This Famous American Clown Was (Probably) a Model for Uncle Sam
Dan Rice was the John Oliver of the mid-nineteenth century
In election season, it's not all that unusual to ask who the clown on the podium is. In the case of Dan Rice, it'd be even more appropriate.
Rice, born on this day in 1823, was a famous circus clown, but he also had a political career—and may have inspired the iconic Uncle Sam poster.
The nineteenth-century version of the circus “was a show catering to adults,” writes Daniel Noonan in Humanities magazine, “and it was immensely popular.” It was violent, he writes: circus performers were expected to brawl, with each other and with the crowd. It was also “teeming with sex.” In the midst of this bacchanalia was Rice, he writes, one of the most famous men in America at the time. Rice was a showman and a skillful horse rider, but it was his skill as a political commentator that made his career.
The circus didn’t just do sex and violence, he writes: it also did political commentary “and, in a horse-based culture, top-notch horsemanship.” As a clown, Rice’s political commentary and witty banter were stock in trade. He called himself “the Great American Humorist.” Think this is ridiculous? What about The Daily Show, The Colbert Report or Last Week Tonight?
Rice's years of fame coincided with the Civil War, and in this sequence, published in 1863, he talked about the divide between the States:
I would like North and South to leave slav'ry alone,
And stand by the Union unto the last stone;
To settle the question by war, blood and vice,
Is like burning your house to scare out a few mice.

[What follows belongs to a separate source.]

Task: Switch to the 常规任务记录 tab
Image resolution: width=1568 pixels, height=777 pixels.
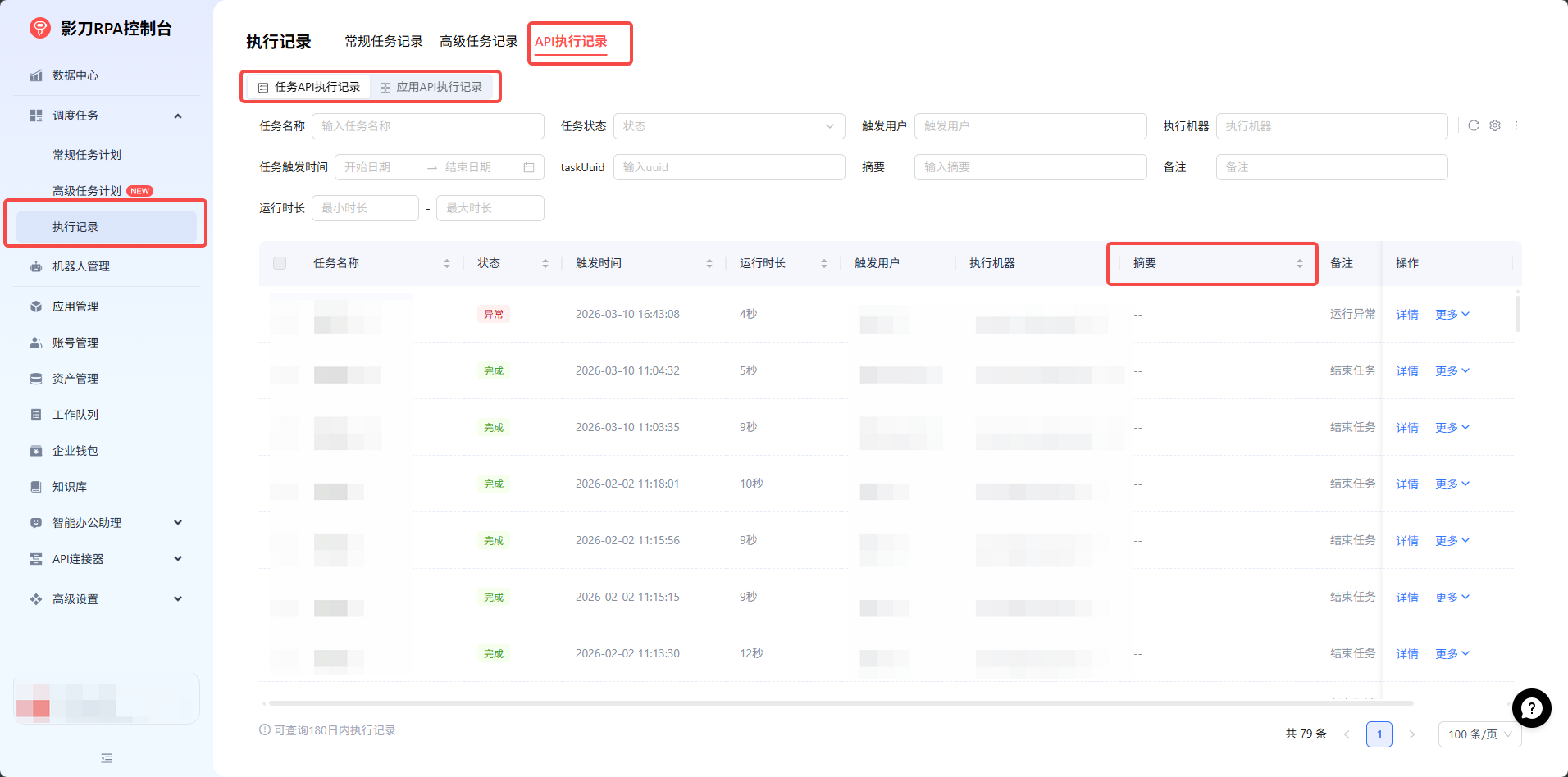Action: 383,41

The clown even ran for office in 1864, writes David Carlyon for The New York Times. He got the Democratic nomination for the Pennsylvania State Senate. “And it was just his first foray into politics,” he writes. “Even while continuing his career as a clown, a state convention later considered him as a candidate for Congress, and, in 1867, he made a brief but legitimate run for president.”
The jury is out on whether Rice was actually a model for Uncle Sam. The artist who drew that poster, James Montgomery Flagg, was working off an image made popular by nineteenth-century political cartoonist Thomas Nast, writes Danna Bell for the Library of Congress. Flagg always said that he used his own face as the model, but it’s hard to deny Sam’s resemblance to Rice.
Carlyon says it’s not outside the realm of possibility that Nast, a staunch Republican, was unconsciously influenced by Rice’s famous visage when drawing his political cartoons.
“In any case,” he writes, “Nast drew a cartoon that echoed Rice perfectly, combining the famous clown's democratic irreverence, his trademark goatee, the top hat he often wore, and a mash-up of his two primary costumes, a clown’s stars and stripes and the fancy wardrobe of a middle-class gentleman.”
That image was carried through to Flagg’s 1916 drawing, which first appeared on the cover of a July 1916 issue of Leslie’s Weekly with the title “What are you doing for preparedness?”
Even though Rice was a clown, it would be mistake to think of his job as being not political. As his life history shows, it was quite the opposite — and at that time, the circus was a place for grownup pursuits, including politics. In that sense, he was the perfect model for America's mascot.